------ Source text ------

To operate slide plate 162, plate 162 has a pair of radially outwardly projecting followers 166, 167 adjacent each end. Plate opening and closing cams 170, 171 respectively are provided on sides 68, 69 of developer housing 65 with the cam surfaces thereof in the path of movement of followers 166, 167. Cams 170, 171 are angularly separated from one another by a predetermined number of degrees to provide a preset duration during which slide plate 162 is moved to the open position to allow toner to be dispensed from tube 101.
In operation, as tube 101 of cartridge 100 rotates and toner discharge ports 160 approach a position in which the ports 160 face toward the interior of developer housing 65, follower 166 on plate 162 rides against the surface of cam 170. The interengagement of follower 166 with cam 170 drives or slides plate 162 sideways through a preset stroke to align the toner discharge openings 164 in plate 162 with toner discharge ports 160 in tube 101 and openings 135′ in tape 132. This allows fresh toner to fall from tube 101 through the matching ports 160 and openings 164, 135′ into developer housing 65 for a predetermined duration by the degree of angular offset between cams 170, 171. The continued rotation of tube 101 brings follower 167 on plate 162 into engagement with the surface of cam 171 to drive or slide plate 162 in the opposite direction. This moves the toner discharge openings 164 in plate 162 out of alignment with ports 160 and openings 135′, effectively closing ports 160 and terminating the dispensing of fresh toner from tube 101 of cartridge 100.

------ Provided material ------

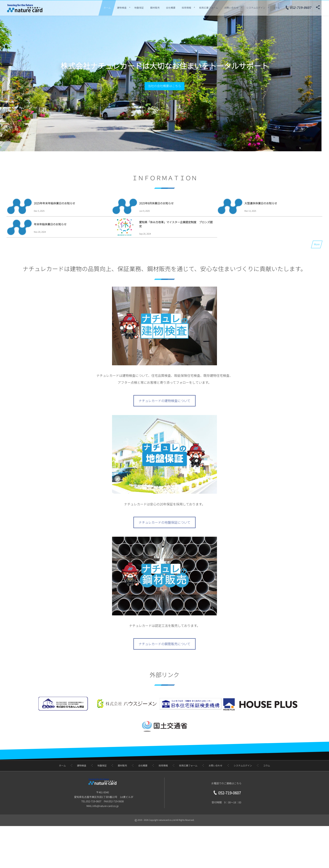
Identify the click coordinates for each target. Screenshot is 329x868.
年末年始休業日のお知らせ (50, 224)
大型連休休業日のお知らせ (261, 203)
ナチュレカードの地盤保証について (164, 522)
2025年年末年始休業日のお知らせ (54, 203)
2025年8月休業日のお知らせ (156, 203)
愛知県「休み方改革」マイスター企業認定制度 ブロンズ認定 (176, 224)
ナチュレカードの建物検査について (164, 401)
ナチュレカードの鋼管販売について (164, 644)
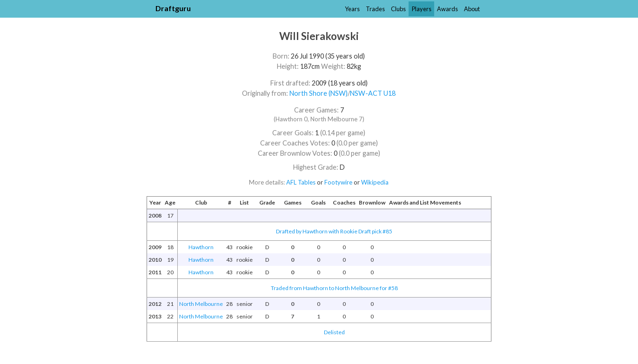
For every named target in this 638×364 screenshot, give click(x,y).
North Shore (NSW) (318, 93)
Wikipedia (375, 182)
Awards (447, 9)
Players (422, 9)
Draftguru (173, 8)
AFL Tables (301, 182)
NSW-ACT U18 (373, 93)
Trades (375, 9)
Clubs (398, 9)
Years (352, 9)
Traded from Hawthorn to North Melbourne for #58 (334, 288)
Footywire (338, 182)
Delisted (334, 332)
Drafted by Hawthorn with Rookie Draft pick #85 (334, 231)
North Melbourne (201, 304)
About (472, 9)
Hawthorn (201, 247)
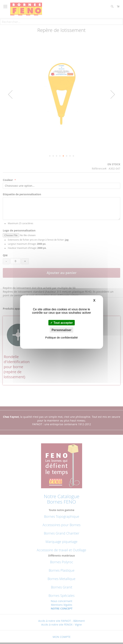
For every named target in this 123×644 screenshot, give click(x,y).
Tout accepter (62, 323)
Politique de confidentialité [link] (62, 338)
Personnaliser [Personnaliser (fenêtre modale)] (62, 330)
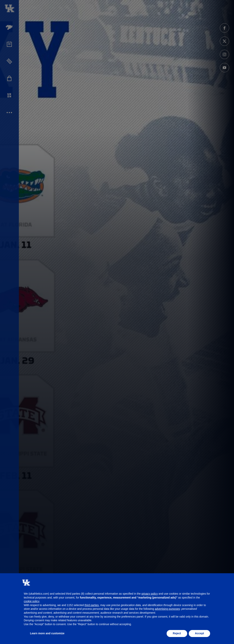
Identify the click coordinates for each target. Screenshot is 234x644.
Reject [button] (177, 633)
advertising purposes (167, 609)
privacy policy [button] (149, 594)
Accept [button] (200, 633)
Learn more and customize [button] (47, 633)
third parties (91, 605)
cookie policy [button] (32, 601)
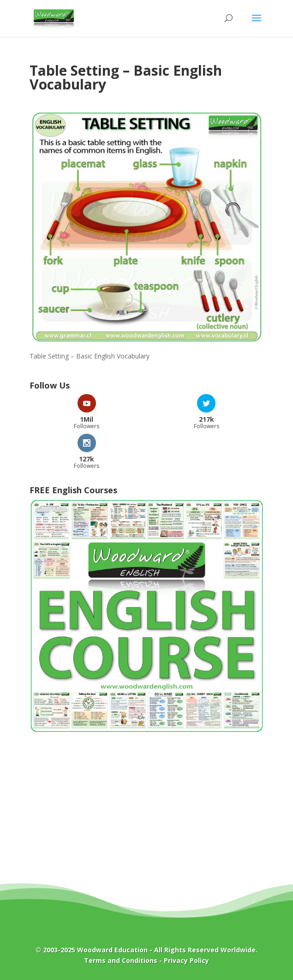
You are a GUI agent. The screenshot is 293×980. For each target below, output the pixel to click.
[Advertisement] (147, 815)
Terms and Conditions (120, 960)
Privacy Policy (186, 960)
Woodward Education (112, 950)
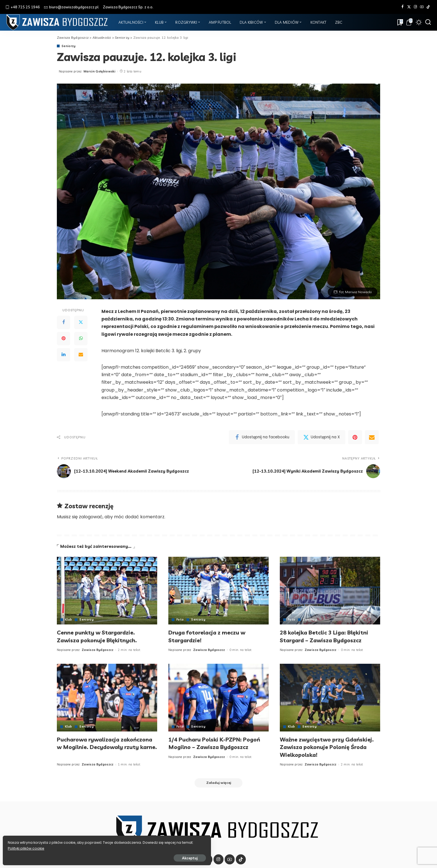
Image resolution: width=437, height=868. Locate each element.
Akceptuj (66, 856)
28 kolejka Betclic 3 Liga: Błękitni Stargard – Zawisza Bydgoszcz (329, 636)
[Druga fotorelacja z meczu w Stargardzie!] (218, 590)
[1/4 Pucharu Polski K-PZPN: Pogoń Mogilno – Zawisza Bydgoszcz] (218, 698)
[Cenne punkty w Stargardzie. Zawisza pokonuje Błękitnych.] (107, 590)
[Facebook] (402, 7)
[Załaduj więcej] (218, 783)
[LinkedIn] (63, 355)
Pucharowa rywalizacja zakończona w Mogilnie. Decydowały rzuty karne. (95, 747)
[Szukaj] (428, 22)
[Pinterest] (63, 339)
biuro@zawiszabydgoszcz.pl (71, 7)
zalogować (91, 517)
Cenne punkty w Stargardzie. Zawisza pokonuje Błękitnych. (101, 636)
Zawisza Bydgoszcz (97, 650)
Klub (68, 619)
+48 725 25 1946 (23, 7)
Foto (180, 619)
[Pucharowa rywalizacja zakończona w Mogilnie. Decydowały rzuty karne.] (107, 698)
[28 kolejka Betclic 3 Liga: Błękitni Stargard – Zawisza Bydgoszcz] (330, 590)
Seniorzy (69, 46)
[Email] (81, 355)
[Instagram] (415, 7)
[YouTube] (422, 7)
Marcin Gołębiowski (99, 71)
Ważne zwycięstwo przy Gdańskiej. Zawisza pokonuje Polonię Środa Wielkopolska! (323, 747)
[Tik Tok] (428, 7)
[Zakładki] (400, 22)
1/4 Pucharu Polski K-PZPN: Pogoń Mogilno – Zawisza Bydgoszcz (209, 747)
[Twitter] (409, 7)
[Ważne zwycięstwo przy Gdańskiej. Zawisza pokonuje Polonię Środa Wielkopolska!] (330, 698)
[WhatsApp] (81, 339)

------

### Set of tasks
a – In the toner cartridge description, write down the stretch from "To operate slide" through "from tube 101.".
b – Carry the toner cartridge description forward from its last sentence.

### Expected results
a –
To operate slide plate 162, plate 162 has a pair of radially outwardly projecting followers 166, 167 adjacent each end. Plate opening and closing cams 170, 171 respectively are provided on sides 68, 69 of developer housing 65 with the cam surfaces thereof in the path of movement of followers 166, 167. Cams 170, 171 are angularly separated from one another by a predetermined number of degrees to provide a preset duration during which slide plate 162 is moved to the open position to allow toner to be dispensed from tube 101.

b –
Referring particularly to Figures 2 and 5, to close off the generally rectangular area between photoreceptor 14 and toner cartridge 100, yet permit pressure that develops within housing 65 during operation of machine 8 to be relieved, a removable cover or shroud 210 is provided. Shroud 210 is generally rectangular in shape and has, when viewed in cross section a generally U-shape with upstanding sides 211, 212. To prevent or at least inhibit material such as toner dust, dirt, etc. from passing between the surface 16 of photoreceptor 14 and side 211 of shroud 210, side 211 is spaced closely adjacent the surface 16 of photoreceptor 14. For this purpose, side 211 is curved with a radius of curvature substantially the same as the radius of curvature of surface 16. Side 212 of shroud 210 engages and interlocks with a removable cover 213 encasing the upper part of cartridge 100, cover 213 extending from the side 212 of shroud 210 to the outside wall of developer housing 65. Side 212 of shroud 210 and cover 213 are curved with a radius of curvature substantially the same as the radius of curvature of cartridge 100.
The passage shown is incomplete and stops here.